* [Extrait du texte]:
_ _ _ _ _ _ _
Dans « Des trains pas comme les autres », documentaire conviant de manière implicite à se dire que finalement c'est pas mal chez nous, récent de 2025, Gougler reste dans le “ tout le monde il est beau, tout le monde il est gentil ” ; il est plus facile pour lui, de rappeler le passé et la longue guerre civile de quinze ans suite à l'indépendance. À sa décharge, son sujet se limitait à ce que le réseau lui offrait, à savoir qu'il n'y a pas de voie ferrée sur les 500 kilomètres à vol d'oiseau entre Nacala et au nord, la frontière tanzanienne, la région des exactions, tueries, viols, enrôlements de force d'enfants-soldats. Normal de ne pas s'y risquer donc, mais un mot de la part du voyageur-vedette n'eût point été de trop...  
 
Sauf que le temps n'est plus aux cocotiers de la plage...

Une population jadis paisible ; ici elle reçoit des insecticides de l'aide internationale afin de prévenir le paludisme. Morts ? réfugiés ? démunis de tout ? Entre la fureur des djihadistes, les violences, dit-on, des soldats officiels, une collusion peut-être seulement de fait de Total Energie, que sont devenus ces femmes et enfants ?
_ _ _ _ _ _ _
Éléments de données
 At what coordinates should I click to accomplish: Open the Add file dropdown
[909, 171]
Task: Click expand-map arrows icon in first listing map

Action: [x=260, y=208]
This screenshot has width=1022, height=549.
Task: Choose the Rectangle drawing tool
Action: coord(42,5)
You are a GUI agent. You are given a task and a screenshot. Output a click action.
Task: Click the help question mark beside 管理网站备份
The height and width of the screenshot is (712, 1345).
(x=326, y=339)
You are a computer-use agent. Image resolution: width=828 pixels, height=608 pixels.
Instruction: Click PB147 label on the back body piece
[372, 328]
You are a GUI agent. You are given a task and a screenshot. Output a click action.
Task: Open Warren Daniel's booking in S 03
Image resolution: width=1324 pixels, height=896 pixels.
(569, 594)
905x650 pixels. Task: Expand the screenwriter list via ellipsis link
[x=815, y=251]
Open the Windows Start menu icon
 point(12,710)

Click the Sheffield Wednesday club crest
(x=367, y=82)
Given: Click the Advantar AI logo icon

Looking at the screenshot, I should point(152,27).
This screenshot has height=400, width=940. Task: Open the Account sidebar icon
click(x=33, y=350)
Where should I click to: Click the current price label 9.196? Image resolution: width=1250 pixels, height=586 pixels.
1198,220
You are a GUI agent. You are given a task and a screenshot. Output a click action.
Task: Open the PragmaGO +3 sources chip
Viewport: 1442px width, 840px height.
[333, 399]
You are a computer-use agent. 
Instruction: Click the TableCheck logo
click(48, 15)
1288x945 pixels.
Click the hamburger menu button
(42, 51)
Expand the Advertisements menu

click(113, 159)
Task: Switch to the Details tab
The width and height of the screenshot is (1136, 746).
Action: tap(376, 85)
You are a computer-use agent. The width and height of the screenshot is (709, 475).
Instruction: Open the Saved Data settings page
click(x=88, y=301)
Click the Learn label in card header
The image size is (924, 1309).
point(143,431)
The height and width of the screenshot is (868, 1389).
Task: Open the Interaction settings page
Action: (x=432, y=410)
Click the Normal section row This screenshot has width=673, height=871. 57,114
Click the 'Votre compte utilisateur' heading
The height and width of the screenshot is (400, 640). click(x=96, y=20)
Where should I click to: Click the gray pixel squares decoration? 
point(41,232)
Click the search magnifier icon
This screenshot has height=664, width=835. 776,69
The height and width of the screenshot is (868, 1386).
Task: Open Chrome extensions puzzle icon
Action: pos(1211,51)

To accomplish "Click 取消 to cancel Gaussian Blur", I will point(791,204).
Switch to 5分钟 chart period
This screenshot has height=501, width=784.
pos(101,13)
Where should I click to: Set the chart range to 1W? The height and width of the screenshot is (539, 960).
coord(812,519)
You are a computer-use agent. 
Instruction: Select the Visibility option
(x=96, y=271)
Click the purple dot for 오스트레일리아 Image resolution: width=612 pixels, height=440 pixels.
_ _ _ _ _ _ _
* [Travail demandé]:
1) Recopiez l'extrait sur le documentaire de Gougler en commençant par « Une population jadis » et en allant jusqu'à « et enfants ? ».
2) Écrivez la suite de l'extrait sur le documentaire de Gougler, à partir de l'endroit où il s'arrête.

* [Les résultats]:
1)
Une population jadis paisible ; ici elle reçoit des insecticides de l'aide internationale afin de prévenir le paludisme. Morts ? réfugiés ? démunis de tout ? Entre la fureur des djihadistes, les violences, dit-on, des soldats officiels, une collusion peut-être seulement de fait de Total Energie, que sont devenus ces femmes et enfants ?

2)
J'ai quand même regardé, avec intérêt, en quête de ce qui peut associer l'identité mahoraise à la côte swahilie et aux pays riverains du Canal de Moçambique. En plus de la nourriture, du masque de santal, du syncrétisme entre sorcellerie animiste et religion, de termes lexicaux partagés, tout comme partout, des peuples confondent leurs origines puisque les esclaves déportés à Mayotte étaient des Makuas du Nord-Mozambique, des Mushenzis ou autres M'shambaras jusqu'à la Tanzanie (1). 

Faut dire que jouant l'isolement de Mayotte pour ne pas rendre les gens plus intelligents, en fille sage de France 2, 3, 4, 5, “ soleil ”, Mayotte Première préfère aussi le nombrilisme à l'ouverture régionale (2)... 
Pas de survol non plus, d'Anjouan avec parfois Mohéli au loin. Bien visible, nous remettant à l’échelle réelle, avec ses limites cernables, une averse, peut-être un grain sauf que la photo n'a rien rendu... (à suivre)

(1) à Mayotte, évoquer un M'shambara revient à moquer un esclave plus esclave que soi, une distance sinon un humour bien féroce, comparé à celui, chez nous, lorsque le languedocien, l'occitan en général se font rabaisser en tant que patois...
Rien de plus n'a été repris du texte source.